SO I have a dataframe made up of thousands of records that I have imported from .csv. One variable within the dataframe is a free text field dervied from a lexicon. The rows of data are in the below format.
Please note that the below are not vectors but rows of char data within a variable 'date' (they just happen to look exactly like a vector):
c("9th november 2018", "27th october 2018"),
c("three months", "6 months"),
c("24th december ", "2th january 2019", "25th january 2019")
essentially all that I am interested in doing is taking the string from the first set of quotation marks and removing the rest, so:
c("9th november 2018", "27th october 2018")
9th november 2018
I am using the following code but it is taking the string from the last set of quotation marks:
LexiDate3$finaldat3 <- sub('.*,"*(.*?) *" *', '\\1', LexiDate3$Date_new)

**Material:**
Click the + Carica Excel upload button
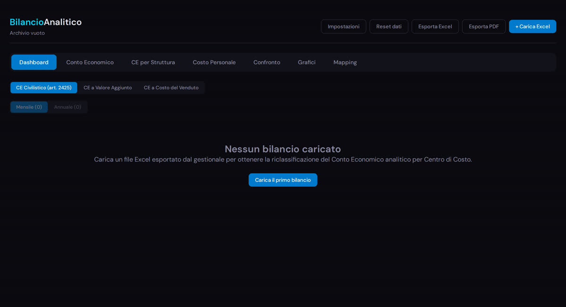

**Exercise description:**
Continue the R forum post above about keeping only the first quoted string in each row, starting right after its last line of code.

**Output:**
which returns:
27th october 2018")
Not ideal and for the life of me cant figure this one out. Any help would be greatly appreciated guys.
Thanks.
How does this look? Note the quotes around the output are put there by the print method and not embedded in the string.
library(stringr)
test <- 'c("9th november 2018", "27th october 2018"),'
str_extract(test,'(?<=")(.*?)(?=")')
#> [1] "9th november 2018"
Created on 2019-02-21 by the reprex package (v0.2.1)